Let's say I have a function which searches for multiple patterns in a string using regexes:
import re
def get_patterns(string):
"""
Takes a string and returns found groups
of numeric and alphabetic characters.
"""
re_digits = re.compile("(\d+)")
re_alpha = re.compile("(?i)([A-Z]+)")
digits = re_digits.findall(string)
alpha = re_alpha.findall(string)
return digits, alpha
get_patterns("99 bottles of beer on the wall")
(['99'], ['bottles', 'of', 'beer', 'on', 'the', 'wall'])
Now suppose this function is going to be called hundreds of thousands of times, and that it's not such a trivial example.

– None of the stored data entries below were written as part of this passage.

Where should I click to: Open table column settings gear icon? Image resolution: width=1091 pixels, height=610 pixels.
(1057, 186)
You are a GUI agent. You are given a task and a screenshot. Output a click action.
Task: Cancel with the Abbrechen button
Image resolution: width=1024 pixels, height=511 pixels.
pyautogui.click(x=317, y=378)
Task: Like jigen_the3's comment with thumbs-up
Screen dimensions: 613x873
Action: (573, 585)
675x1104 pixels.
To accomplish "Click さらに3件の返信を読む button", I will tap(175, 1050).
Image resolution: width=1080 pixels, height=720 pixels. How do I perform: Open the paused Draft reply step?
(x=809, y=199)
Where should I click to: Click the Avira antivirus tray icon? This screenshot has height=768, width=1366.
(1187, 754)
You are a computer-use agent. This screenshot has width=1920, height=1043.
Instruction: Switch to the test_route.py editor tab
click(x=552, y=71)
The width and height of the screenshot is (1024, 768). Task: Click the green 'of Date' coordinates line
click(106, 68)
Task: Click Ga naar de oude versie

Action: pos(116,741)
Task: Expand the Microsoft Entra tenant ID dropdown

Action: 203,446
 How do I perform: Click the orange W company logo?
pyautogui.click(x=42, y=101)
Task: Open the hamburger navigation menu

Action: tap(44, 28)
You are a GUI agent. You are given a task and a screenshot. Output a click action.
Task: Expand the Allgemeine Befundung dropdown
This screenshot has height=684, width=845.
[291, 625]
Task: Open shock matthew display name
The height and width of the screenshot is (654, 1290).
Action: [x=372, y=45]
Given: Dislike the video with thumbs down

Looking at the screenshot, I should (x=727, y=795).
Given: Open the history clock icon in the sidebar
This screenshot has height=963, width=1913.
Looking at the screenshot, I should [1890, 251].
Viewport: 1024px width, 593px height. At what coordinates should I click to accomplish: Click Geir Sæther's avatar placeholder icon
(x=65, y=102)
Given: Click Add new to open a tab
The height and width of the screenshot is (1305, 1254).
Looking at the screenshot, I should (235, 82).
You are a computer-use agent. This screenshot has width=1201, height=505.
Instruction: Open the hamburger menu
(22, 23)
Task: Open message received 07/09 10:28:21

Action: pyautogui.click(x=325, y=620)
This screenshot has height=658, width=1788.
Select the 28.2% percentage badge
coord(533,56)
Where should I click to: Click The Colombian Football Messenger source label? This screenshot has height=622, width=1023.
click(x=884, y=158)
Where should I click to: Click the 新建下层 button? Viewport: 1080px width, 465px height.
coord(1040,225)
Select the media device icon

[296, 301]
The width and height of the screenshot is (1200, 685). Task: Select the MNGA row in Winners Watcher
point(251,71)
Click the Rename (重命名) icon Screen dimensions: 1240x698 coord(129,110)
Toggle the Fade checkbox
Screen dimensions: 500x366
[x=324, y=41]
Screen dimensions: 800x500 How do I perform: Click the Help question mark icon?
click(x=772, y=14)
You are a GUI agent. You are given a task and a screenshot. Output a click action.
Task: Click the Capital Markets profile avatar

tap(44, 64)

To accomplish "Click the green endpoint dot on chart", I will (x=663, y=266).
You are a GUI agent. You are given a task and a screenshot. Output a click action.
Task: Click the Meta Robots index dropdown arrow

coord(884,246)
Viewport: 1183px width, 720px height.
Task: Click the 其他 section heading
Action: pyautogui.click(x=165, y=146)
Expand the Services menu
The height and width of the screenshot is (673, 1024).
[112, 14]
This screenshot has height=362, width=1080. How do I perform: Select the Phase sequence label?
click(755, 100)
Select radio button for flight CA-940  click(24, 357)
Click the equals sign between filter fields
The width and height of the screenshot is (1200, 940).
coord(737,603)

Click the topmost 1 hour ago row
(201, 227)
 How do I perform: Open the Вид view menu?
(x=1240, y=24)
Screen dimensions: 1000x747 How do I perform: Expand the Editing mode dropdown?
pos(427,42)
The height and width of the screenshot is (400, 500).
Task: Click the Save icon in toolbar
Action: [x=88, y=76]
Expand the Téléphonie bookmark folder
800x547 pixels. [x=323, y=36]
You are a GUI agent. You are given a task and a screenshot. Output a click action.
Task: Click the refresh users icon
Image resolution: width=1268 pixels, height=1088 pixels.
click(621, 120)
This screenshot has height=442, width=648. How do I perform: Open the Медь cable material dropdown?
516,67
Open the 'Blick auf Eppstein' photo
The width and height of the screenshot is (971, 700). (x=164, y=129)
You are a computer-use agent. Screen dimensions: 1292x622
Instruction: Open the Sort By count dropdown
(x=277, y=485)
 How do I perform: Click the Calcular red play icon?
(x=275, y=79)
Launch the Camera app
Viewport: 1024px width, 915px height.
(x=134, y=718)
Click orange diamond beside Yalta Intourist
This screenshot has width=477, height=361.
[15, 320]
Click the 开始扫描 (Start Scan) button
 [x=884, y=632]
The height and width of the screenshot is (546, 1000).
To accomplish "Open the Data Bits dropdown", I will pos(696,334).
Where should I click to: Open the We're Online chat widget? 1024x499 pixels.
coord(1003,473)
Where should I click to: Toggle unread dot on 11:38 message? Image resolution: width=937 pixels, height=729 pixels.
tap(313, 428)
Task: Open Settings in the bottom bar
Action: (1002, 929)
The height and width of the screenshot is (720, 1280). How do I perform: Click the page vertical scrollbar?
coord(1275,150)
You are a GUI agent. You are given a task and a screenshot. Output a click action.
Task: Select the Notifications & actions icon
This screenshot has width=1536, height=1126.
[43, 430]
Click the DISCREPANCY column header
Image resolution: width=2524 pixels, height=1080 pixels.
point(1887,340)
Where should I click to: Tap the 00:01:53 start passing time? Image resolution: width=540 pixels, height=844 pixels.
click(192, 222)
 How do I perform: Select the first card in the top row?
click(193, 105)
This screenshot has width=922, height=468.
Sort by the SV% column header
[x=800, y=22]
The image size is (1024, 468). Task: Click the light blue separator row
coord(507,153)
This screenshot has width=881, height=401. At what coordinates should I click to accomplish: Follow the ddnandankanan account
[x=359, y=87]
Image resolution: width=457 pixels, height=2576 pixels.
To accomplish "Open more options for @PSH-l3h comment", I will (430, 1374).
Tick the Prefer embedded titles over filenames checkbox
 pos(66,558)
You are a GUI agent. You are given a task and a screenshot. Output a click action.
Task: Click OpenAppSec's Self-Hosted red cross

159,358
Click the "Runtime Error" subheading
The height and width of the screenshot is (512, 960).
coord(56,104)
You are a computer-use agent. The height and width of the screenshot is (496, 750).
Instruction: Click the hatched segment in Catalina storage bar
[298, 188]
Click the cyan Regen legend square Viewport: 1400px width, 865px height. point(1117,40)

Does it a) matter whether the regex compilation is being done within the function, i.e. is there an efficiency cost to calling the compile operation at each function call (or is it reused from cache?) and b) if there is, what would be a recommended approach for avoiding that overhead?
One method would be to pass the function a list of compiled regex objects:
re_digits = re.compile("(\d+)")
re_alpha = re.compile("(?i)([A-Z]+)")
def get_patterns(string, [re_digits, re_alpha]):
but I dislike how such an approach dissociates the regexes from the dependent function.
UPDATE: As per Jens' recommendation I've run a quick timing check and doing the compiling within the function's default arguments is indeed quite a bit (~30%) faster:
def get_patterns_defaults(string,
re_digits=re.compile("(\d+)"),
re_alpha=re.compile("(?i)([A-Z]+)")
):
"""
Takes a string and returns found groups
of numeric and alphabetic characters.
"""
digits = re_digits.findall(string)
alpha = re_alpha.findall(string)
return digits, alpha
from timeit import Timer
test_string = "99 bottles of beer on the wall"
t = Timer(lambda: get_patterns(test_string))
t2 = Timer(lambda: get_patterns_defaults(test_string))
print t.timeit(number=100000) # compiled in function body
print t2.timeit(number=100000) # compiled in args
0.629958152771
0.474529981613